Nel Ristorante, Aletta recuperò il suo Schiavo. Lo fece inginocchiare davanti alle sue cosce aperte e non ebbe nemmeno bisogno di dirgli cosa fare. Tuttavia, nessuno ci badò. L’intero locale stava osservando il Quarto Tavolo, sì, ma era Stine colui che attirava l’attenzione. Tutti erano in attesa di vedere la Preda. I più maligni si aspettavano che il Padrone si desse alla caccia.
Finalmente, Ad fece il suo trionfale ingresso in sala. Non sembrava alla ricerca di niente e nessuno, non si guardò mai attorno, ma si diresse -sicuro- verso la tavolata numero Quattro. Le mani come in preghiera, la testa bassa. Gli uomini presenti divennero quasi duri, a quella vista, mentre le donne si incazzarono come faine. Quel bimbo era più bello di loro! Aletta si innervosì talmente tanto da stringere pericolosamente le cosce attorno alla testa della Bestia. Fu un miracolo che non finì decapitato. Ma lo Schiavo non si accorse del suo arrivo. Né sentì nulla, della conversazione successiva. Peccato, perché ne sarebbe stato orgoglioso.
Alcuni uomini iniziarono a proporre eventuali turni col nuovo arrivato, qualcun altro affermò di averlo visto per primo.
Stine non si scompose. Anzi, si rilassò meglio sulla sedia.
“Ciao,” sorrise il ragazzo.
“Salve,” rispose il Padrone, battendosi su un ginocchio come invitandolo a sedersi.
Troppo facile.
“Sto andando via.
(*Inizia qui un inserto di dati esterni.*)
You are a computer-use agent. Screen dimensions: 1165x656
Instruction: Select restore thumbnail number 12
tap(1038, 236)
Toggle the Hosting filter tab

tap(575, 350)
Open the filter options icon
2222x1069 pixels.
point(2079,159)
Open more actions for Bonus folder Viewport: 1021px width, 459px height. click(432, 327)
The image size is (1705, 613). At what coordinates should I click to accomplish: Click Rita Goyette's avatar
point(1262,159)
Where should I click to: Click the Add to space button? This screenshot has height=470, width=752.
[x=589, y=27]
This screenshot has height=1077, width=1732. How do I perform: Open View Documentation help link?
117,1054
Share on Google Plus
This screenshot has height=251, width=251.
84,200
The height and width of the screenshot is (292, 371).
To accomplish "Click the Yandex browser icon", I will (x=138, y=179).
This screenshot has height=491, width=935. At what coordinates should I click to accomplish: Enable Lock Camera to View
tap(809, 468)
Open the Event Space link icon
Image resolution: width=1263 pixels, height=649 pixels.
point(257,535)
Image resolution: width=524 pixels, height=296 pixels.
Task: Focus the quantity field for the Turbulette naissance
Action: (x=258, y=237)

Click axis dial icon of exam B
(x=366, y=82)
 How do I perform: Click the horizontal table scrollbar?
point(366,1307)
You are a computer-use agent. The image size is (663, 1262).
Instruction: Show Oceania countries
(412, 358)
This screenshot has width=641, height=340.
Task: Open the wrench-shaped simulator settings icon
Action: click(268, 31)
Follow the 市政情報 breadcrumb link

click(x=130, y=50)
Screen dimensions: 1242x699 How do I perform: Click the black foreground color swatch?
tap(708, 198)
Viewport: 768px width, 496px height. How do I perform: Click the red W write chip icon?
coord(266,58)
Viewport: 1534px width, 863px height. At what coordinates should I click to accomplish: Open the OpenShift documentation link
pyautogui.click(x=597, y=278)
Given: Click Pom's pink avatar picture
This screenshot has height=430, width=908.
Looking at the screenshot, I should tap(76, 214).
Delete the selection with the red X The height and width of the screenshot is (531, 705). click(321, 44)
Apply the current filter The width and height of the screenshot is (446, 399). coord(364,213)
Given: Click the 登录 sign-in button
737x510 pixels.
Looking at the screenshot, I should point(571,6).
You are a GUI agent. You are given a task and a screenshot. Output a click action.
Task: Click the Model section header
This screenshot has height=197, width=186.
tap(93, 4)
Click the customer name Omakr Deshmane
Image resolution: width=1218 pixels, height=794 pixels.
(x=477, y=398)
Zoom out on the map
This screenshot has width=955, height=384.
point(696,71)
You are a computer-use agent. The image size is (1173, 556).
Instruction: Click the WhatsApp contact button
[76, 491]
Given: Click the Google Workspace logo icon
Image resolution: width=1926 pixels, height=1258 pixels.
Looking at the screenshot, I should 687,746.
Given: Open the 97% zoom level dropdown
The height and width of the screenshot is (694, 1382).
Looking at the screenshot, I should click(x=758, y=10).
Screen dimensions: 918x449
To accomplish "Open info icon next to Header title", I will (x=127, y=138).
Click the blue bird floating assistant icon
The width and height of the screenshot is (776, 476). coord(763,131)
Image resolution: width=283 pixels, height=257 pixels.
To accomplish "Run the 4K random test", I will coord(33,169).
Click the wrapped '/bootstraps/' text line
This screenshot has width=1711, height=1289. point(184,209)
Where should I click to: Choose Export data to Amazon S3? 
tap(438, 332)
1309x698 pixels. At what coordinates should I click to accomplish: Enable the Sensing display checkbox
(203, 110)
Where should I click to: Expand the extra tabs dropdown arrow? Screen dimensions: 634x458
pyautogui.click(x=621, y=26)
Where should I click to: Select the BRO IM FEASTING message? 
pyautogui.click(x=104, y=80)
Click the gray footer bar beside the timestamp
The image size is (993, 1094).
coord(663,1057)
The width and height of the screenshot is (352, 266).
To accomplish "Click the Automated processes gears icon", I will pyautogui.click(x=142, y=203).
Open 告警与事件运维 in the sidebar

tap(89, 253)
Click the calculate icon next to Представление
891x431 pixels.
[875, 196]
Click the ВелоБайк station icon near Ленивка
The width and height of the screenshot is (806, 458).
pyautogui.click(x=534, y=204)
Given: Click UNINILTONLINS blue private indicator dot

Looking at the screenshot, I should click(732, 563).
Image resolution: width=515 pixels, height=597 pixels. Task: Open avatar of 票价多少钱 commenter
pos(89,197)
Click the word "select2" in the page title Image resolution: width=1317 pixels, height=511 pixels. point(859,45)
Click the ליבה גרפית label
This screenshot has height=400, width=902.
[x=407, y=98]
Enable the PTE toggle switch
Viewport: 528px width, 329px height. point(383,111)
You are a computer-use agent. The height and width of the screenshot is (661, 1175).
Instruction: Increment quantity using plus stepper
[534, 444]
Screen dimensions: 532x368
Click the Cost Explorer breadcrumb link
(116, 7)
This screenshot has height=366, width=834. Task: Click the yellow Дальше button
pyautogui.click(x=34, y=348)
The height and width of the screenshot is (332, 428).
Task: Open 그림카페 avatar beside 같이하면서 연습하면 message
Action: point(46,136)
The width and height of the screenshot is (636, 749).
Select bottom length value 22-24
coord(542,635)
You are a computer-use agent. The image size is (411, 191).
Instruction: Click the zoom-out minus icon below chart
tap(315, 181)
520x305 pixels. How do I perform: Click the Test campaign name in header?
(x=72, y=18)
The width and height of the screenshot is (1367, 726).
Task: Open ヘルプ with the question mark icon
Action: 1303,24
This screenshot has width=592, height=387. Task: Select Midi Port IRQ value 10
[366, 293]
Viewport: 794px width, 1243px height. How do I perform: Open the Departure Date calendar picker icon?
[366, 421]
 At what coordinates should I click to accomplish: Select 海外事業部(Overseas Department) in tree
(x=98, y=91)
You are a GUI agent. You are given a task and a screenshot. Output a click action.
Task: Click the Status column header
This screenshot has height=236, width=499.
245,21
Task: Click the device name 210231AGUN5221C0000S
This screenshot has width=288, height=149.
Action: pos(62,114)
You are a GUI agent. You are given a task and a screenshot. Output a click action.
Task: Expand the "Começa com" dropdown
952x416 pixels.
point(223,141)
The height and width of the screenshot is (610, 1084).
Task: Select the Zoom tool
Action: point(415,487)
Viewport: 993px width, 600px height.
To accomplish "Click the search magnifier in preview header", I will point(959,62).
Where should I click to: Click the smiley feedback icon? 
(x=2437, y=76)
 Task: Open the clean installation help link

Sono solo venuto a riportarti una cosa che hai dimenticato, stamattina, quando ci siamo visti.”
E il cocktail, col mozzicone di sigaretta che ancora ci galleggiava dentro, venne rovesciato addosso al sorriso da-stronzo dell’uomo. L’intero Ristorante trattenne il fiato. Poi, il Padrone bestemmiò e cercò di afferrarlo. Ma il ragazzo aveva tutta l’intenzione di vendere cara la pelle. Artigliò quell’avanbraccio e lo sfregiò.
“Non ho paura del sangue arterioso, io,” sibilò. “Non avresti dovuto afferrarmi a mani nude. Avresti dovuto spararmi, in mezzo agli occhi. Così mi avresti fermato. Forse.”
Sporca di sangue, la mano si mosse in un gesto di saluto. Uno particolarmente vezzoso.
Poi, quella bellezza si girò e se ne andò.
“Bastardo!” esclamò Aletta. Tirò forte i capelli della Bestia, allontanandolo da sé e ridandogli l’udito. “Non ho più voglia di venire.”
Poi, gettò un piatto a terra. Cocci e cibo si mischiarono pericolosamente.
“Mangia!” ordinò.
E Al obbedì. Senza il minimo interesse né per il sushi di prima qualità né per la porcellana affilata. Tutto ciò fece imbestialire ancora di più la sua Padrona. Melinda approfittò della confusione per calpestare ogni singolo boccone. Perché così le andava. Poi, disse all’altra donna, “Non essere così arrabbiata. Vedrai che Stine lo troverà e se lo scoperà a dovere.